------ RECORDED INFORMATION

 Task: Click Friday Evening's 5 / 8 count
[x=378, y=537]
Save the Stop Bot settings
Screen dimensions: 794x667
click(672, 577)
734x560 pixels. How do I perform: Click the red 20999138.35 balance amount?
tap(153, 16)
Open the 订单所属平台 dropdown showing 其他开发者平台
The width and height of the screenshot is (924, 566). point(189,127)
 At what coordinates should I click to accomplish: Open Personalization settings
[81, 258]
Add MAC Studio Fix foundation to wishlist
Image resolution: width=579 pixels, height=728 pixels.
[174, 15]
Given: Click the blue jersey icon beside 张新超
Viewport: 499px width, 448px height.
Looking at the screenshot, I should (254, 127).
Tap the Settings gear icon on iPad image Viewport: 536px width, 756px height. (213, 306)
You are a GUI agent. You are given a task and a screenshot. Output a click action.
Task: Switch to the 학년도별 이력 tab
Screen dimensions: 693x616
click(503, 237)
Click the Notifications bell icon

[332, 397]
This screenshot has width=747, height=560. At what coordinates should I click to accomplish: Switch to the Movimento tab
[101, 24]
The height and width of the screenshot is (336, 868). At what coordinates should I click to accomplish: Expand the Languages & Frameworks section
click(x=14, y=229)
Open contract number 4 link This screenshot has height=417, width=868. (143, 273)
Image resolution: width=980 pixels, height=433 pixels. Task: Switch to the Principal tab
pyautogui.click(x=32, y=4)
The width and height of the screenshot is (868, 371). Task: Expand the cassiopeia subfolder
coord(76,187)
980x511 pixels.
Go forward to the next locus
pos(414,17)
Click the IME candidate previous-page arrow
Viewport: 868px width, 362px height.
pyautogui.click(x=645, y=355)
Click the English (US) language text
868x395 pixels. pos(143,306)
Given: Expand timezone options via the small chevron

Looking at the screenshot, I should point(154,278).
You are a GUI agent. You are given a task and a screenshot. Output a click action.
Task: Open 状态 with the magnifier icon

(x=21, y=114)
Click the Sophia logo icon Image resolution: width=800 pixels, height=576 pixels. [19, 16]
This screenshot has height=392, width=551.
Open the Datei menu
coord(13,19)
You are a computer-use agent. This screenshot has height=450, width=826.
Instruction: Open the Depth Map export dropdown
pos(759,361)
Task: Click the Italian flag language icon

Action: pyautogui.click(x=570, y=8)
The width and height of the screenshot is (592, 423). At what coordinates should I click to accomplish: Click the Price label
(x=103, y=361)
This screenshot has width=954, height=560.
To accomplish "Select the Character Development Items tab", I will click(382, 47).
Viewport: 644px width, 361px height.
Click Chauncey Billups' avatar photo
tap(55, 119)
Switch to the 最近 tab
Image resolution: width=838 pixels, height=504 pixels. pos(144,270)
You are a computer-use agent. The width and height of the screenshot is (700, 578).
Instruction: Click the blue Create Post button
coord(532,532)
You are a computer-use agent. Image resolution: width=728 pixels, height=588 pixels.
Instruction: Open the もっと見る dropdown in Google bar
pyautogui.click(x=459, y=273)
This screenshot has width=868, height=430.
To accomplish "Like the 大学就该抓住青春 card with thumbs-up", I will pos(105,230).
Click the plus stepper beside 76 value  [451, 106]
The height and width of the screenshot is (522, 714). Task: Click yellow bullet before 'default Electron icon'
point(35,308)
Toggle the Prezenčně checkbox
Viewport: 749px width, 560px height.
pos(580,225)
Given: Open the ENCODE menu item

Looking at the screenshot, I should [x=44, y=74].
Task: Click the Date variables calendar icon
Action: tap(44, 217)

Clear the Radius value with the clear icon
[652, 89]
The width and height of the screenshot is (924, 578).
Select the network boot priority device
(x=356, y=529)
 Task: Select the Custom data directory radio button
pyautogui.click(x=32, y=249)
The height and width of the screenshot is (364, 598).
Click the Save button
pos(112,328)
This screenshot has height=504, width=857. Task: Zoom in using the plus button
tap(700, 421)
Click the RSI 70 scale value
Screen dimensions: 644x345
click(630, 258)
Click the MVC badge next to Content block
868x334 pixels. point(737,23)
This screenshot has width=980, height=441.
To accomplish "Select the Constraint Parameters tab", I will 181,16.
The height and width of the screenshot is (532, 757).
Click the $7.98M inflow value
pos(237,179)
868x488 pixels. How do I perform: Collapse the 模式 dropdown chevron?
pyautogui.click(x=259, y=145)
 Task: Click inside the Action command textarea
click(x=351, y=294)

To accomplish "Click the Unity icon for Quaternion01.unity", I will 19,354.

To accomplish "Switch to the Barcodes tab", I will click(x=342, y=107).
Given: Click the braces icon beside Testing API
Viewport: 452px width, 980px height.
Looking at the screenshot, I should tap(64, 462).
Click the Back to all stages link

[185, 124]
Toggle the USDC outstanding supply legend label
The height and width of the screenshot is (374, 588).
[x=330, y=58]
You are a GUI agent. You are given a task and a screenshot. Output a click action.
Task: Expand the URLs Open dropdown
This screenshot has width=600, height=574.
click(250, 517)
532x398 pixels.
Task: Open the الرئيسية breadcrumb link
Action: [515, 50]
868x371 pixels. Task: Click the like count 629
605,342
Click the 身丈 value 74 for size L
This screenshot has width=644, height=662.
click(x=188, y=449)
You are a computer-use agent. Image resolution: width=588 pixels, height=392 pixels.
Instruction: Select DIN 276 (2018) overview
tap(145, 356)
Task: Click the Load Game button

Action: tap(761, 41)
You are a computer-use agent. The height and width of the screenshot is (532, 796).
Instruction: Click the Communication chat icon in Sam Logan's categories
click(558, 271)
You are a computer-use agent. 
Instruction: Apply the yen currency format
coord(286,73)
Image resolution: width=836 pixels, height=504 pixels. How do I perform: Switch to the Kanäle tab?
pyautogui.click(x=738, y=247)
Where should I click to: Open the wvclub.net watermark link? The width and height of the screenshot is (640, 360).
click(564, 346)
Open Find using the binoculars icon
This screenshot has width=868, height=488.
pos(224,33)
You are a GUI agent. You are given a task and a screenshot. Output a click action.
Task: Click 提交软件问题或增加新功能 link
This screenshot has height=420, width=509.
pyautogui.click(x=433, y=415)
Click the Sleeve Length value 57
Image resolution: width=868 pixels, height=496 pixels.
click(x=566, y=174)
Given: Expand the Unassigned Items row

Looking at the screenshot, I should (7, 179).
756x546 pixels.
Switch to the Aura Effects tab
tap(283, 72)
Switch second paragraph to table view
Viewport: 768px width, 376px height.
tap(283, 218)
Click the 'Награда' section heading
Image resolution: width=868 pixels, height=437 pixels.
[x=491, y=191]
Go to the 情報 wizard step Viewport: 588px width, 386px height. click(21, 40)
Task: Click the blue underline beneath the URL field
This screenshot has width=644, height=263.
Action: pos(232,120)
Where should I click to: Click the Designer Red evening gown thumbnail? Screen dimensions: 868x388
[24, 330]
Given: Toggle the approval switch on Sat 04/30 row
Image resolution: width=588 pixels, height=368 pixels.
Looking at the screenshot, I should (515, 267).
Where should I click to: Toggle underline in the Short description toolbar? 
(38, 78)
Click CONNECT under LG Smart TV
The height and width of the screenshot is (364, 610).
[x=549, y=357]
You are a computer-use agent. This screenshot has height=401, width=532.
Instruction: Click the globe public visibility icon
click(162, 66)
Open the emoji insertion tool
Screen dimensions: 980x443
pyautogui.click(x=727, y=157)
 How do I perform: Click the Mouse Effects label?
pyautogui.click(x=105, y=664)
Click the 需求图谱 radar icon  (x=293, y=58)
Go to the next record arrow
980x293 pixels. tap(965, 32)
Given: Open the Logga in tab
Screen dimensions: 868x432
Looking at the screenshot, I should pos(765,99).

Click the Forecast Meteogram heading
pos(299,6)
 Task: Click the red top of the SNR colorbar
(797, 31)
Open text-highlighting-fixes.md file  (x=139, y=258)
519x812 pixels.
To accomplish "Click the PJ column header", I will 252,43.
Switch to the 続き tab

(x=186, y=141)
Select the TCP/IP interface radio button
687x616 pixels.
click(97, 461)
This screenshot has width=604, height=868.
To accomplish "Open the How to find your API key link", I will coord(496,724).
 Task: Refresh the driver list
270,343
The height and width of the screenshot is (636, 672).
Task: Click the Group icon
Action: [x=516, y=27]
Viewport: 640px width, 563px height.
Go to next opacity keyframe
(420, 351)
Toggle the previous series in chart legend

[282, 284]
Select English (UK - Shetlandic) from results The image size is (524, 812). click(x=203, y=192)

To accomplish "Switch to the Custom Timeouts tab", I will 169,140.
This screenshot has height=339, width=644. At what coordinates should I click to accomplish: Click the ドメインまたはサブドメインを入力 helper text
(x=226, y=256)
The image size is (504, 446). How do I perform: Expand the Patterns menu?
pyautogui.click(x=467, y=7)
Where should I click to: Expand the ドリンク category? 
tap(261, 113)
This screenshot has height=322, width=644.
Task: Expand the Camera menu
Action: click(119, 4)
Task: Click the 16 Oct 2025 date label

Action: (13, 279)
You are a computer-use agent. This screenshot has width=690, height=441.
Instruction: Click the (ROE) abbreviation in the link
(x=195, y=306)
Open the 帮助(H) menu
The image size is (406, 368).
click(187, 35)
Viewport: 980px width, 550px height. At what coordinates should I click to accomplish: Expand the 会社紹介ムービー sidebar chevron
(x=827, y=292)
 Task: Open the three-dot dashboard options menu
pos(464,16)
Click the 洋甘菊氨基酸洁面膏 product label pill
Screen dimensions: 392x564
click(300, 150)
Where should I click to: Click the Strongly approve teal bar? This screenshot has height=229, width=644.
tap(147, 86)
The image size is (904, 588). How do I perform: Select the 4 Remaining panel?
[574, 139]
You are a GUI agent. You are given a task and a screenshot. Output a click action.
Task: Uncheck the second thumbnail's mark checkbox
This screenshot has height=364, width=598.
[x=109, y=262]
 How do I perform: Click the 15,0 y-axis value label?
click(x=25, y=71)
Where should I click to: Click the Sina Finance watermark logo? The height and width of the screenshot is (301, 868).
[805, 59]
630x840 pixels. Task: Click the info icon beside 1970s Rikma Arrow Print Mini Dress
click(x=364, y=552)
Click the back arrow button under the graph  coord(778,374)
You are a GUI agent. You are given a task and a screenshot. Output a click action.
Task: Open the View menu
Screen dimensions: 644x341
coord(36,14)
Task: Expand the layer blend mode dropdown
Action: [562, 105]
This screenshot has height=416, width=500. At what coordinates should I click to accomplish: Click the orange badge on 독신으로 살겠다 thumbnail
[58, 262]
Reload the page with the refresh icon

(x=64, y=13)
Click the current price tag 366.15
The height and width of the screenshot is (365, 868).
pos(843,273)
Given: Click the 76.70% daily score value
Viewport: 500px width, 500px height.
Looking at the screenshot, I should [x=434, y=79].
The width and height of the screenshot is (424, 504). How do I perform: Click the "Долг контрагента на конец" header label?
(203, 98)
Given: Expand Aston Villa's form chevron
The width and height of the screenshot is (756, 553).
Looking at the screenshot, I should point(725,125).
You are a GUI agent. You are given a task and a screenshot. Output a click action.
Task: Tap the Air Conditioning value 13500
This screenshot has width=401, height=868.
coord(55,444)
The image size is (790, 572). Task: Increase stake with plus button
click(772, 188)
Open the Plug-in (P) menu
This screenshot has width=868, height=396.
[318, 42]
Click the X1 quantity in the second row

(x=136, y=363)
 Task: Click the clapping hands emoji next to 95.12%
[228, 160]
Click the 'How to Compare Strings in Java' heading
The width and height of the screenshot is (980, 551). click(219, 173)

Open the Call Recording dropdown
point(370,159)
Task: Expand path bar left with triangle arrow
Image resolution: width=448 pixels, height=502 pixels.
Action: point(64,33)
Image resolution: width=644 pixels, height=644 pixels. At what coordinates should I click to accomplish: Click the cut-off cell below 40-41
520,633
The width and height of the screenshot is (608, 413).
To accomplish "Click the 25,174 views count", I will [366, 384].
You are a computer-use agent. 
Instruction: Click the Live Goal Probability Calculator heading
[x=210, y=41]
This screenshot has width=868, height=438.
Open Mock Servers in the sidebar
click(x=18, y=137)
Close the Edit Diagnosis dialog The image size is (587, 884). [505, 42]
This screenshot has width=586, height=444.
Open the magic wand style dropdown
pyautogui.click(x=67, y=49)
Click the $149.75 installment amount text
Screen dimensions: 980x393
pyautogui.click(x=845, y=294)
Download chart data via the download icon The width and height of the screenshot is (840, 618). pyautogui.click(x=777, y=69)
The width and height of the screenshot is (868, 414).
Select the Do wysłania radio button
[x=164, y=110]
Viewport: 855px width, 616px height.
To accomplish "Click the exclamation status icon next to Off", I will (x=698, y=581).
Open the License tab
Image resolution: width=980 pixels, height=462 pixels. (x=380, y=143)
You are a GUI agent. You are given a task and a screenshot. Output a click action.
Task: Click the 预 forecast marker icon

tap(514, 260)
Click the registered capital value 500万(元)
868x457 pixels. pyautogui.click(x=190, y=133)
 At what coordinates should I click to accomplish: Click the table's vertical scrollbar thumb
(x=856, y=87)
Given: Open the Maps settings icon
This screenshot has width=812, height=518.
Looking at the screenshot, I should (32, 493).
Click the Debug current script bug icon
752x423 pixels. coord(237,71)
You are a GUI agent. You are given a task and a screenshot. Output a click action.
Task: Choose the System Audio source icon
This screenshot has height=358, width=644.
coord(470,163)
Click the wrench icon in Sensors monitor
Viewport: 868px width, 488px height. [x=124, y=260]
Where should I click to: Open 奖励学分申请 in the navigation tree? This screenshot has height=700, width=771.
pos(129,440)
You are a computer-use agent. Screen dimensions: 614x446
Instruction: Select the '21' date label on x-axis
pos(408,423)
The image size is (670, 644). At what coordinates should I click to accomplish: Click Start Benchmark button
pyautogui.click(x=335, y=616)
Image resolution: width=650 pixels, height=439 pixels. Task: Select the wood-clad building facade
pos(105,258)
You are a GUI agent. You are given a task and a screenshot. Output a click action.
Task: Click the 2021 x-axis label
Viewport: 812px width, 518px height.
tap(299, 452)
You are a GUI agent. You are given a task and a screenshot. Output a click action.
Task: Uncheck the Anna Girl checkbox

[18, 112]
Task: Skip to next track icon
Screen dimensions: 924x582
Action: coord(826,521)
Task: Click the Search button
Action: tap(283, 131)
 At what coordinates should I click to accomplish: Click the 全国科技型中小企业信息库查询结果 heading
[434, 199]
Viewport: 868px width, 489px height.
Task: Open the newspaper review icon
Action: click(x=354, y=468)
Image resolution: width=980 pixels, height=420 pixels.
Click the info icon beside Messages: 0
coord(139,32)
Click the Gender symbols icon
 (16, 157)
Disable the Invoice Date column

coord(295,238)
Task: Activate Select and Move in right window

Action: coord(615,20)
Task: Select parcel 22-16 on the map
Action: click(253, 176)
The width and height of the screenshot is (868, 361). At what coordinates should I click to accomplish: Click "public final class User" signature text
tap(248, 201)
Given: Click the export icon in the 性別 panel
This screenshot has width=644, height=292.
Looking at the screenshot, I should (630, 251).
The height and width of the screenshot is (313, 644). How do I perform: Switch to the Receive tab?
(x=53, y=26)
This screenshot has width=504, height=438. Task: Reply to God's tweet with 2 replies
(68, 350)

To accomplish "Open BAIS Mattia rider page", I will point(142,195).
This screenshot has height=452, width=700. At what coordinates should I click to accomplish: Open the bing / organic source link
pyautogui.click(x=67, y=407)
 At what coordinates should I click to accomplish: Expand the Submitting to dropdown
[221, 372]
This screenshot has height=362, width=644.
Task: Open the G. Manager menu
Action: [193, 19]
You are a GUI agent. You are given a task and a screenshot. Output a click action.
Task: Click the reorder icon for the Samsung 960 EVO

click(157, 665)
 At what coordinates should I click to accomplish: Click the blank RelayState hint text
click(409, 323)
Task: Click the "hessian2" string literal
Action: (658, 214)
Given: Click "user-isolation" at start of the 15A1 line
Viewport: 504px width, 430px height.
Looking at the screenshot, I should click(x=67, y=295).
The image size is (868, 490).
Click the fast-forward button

------------

--- WHAT TO PRODUCE ---
In the data above, start at the line that has "Open the Plug-in (P) menu", stop after the line that has "This screenshot has width=586, height=444.", and print every line in between exactly as it stands.

--- REPLY ---
Open the Plug-in (P) menu
This screenshot has width=868, height=396.
[318, 42]
Click the X1 quantity in the second row

(x=136, y=363)
 Task: Click the clapping hands emoji next to 95.12%
[228, 160]
Click the 'How to Compare Strings in Java' heading
The width and height of the screenshot is (980, 551). click(219, 173)

Open the Call Recording dropdown
point(370,159)
Task: Expand path bar left with triangle arrow
Image resolution: width=448 pixels, height=502 pixels.
Action: point(64,33)
Image resolution: width=644 pixels, height=644 pixels. At what coordinates should I click to accomplish: Click the cut-off cell below 40-41
520,633
The width and height of the screenshot is (608, 413).
To accomplish "Click the 25,174 views count", I will [366, 384].
You are a computer-use agent. 
Instruction: Click the Live Goal Probability Calculator heading
[x=210, y=41]
This screenshot has width=868, height=438.
Open Mock Servers in the sidebar
click(x=18, y=137)
Close the Edit Diagnosis dialog The image size is (587, 884). [505, 42]
This screenshot has width=586, height=444.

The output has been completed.